Among the records below, find each line that includes the string "column" and copy it.

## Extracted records

___

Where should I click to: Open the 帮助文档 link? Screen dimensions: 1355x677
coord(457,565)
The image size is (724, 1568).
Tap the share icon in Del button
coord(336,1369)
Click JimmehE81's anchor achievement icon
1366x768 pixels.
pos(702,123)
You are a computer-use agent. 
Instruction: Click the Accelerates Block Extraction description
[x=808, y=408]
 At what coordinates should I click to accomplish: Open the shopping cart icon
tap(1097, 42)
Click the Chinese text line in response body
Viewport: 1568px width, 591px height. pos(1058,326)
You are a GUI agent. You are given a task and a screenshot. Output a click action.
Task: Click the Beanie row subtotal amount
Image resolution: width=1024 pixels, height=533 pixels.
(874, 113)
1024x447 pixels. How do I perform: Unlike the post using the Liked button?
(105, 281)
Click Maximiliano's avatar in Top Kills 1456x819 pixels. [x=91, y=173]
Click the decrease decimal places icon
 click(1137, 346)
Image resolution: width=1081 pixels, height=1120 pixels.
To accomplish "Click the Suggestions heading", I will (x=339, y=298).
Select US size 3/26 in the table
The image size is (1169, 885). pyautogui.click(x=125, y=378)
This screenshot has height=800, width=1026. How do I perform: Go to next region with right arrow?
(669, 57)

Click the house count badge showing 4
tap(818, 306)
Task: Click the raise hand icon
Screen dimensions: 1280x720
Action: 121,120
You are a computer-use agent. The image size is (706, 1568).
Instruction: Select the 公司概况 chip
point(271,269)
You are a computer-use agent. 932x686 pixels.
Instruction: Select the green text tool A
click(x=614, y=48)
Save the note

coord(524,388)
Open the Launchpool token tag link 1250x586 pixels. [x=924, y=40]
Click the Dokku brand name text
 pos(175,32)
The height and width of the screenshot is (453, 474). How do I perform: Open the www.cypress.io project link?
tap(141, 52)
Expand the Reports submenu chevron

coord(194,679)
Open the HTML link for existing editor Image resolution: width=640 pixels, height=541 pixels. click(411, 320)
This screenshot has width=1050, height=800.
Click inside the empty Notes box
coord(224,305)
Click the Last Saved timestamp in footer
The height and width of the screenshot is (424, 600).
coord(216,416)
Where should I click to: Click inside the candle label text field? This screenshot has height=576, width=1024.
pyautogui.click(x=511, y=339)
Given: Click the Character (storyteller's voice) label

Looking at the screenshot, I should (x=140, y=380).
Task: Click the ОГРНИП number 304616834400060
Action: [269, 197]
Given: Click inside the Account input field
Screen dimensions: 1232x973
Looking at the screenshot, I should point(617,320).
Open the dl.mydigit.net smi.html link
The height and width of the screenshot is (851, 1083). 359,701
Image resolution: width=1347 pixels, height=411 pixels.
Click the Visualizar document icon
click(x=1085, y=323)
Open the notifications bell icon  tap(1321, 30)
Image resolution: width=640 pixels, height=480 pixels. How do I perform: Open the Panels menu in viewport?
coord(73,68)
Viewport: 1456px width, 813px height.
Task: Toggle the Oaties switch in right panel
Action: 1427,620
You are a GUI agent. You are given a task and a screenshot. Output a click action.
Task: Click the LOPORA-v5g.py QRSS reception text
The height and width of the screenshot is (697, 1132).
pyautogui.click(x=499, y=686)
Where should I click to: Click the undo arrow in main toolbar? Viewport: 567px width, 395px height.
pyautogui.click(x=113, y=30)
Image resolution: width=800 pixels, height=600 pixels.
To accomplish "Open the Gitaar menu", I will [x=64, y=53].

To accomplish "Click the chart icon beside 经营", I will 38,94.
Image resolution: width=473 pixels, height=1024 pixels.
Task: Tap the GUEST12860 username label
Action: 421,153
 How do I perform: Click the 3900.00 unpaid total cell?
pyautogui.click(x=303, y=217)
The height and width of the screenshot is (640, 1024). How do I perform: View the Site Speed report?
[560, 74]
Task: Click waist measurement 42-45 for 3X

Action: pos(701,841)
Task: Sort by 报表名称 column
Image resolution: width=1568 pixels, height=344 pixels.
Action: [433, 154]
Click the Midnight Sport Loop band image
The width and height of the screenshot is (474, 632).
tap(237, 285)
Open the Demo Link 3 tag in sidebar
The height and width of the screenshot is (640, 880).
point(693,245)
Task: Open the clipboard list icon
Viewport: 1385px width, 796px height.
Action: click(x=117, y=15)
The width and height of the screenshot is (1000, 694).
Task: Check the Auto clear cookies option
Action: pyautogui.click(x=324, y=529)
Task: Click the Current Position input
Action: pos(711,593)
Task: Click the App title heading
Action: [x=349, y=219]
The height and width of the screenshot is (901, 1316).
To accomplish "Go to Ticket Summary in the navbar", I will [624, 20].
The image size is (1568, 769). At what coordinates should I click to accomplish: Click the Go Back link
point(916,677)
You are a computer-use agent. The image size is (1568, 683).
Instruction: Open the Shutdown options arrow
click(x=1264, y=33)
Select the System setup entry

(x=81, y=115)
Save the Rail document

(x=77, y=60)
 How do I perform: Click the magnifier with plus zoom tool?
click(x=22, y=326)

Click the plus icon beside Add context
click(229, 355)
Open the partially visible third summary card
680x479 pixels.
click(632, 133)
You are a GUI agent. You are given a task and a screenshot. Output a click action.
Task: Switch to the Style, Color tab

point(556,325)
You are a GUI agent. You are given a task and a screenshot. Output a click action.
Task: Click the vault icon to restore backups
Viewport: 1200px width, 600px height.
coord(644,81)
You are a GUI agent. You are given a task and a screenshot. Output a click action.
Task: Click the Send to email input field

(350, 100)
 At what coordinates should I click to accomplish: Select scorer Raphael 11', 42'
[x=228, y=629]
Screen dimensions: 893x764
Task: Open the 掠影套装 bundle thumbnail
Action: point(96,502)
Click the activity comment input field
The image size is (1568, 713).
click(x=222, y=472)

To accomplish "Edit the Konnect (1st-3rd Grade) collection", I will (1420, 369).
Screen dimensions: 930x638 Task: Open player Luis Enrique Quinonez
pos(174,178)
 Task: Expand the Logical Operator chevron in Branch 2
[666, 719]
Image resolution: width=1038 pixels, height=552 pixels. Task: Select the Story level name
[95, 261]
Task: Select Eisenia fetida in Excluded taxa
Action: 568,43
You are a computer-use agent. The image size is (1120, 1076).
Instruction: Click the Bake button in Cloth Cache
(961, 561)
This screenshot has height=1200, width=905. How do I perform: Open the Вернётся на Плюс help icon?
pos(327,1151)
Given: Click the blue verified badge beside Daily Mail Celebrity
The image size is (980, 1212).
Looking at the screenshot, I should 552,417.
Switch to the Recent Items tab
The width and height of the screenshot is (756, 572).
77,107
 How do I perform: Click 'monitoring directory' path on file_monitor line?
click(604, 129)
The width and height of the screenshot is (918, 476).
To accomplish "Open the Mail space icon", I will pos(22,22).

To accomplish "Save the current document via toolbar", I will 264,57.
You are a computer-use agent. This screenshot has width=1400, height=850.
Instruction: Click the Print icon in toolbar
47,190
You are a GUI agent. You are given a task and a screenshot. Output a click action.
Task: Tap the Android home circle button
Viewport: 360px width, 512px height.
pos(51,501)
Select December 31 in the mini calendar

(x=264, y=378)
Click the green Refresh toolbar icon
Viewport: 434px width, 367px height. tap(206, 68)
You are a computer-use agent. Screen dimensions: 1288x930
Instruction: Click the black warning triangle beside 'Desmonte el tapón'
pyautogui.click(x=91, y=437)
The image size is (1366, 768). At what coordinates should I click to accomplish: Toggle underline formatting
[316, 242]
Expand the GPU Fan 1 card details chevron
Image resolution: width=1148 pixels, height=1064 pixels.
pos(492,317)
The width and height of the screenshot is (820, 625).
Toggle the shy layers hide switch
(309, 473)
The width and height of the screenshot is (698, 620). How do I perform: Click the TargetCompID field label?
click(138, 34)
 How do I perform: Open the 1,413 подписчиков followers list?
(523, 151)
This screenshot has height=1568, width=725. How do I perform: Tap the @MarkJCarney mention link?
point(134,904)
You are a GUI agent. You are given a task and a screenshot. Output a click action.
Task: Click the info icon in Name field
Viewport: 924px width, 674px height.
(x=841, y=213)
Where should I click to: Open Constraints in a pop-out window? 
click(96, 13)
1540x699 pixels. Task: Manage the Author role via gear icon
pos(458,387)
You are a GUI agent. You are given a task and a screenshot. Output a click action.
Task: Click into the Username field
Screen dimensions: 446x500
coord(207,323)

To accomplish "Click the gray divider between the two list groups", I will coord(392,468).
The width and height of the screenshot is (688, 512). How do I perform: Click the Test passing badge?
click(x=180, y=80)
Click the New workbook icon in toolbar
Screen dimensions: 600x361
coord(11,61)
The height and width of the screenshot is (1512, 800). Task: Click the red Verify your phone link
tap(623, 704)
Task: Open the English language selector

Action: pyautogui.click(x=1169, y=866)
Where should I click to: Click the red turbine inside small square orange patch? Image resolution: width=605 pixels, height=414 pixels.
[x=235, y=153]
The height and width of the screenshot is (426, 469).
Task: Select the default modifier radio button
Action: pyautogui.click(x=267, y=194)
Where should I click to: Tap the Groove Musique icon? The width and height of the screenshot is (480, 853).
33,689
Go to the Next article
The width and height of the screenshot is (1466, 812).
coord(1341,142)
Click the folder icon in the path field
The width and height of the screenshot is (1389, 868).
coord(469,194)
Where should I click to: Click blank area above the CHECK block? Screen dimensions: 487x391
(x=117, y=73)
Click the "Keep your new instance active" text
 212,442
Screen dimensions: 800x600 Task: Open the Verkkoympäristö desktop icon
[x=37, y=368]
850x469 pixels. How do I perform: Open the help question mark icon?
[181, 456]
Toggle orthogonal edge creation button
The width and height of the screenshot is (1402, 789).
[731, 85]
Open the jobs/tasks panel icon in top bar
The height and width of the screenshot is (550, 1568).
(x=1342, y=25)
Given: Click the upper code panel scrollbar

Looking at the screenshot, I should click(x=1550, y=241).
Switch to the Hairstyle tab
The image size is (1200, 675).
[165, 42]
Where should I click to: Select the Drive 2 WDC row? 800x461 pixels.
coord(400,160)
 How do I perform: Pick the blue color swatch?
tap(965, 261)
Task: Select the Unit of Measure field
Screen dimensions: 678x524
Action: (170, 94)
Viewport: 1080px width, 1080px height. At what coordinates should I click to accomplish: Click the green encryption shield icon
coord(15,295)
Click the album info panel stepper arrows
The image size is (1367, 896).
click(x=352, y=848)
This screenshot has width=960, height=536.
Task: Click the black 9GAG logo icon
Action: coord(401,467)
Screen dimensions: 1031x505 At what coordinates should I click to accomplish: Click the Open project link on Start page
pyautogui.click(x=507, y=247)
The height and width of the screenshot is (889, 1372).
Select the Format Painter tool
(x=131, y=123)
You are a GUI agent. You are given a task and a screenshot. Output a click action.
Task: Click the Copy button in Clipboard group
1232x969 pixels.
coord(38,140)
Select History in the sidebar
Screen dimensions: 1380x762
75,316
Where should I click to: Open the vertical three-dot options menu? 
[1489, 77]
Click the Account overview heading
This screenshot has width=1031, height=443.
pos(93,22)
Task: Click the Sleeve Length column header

___

## RESPONSE AREA
Task: Sort by 报表名称 column
Task: Click the Sleeve Length column header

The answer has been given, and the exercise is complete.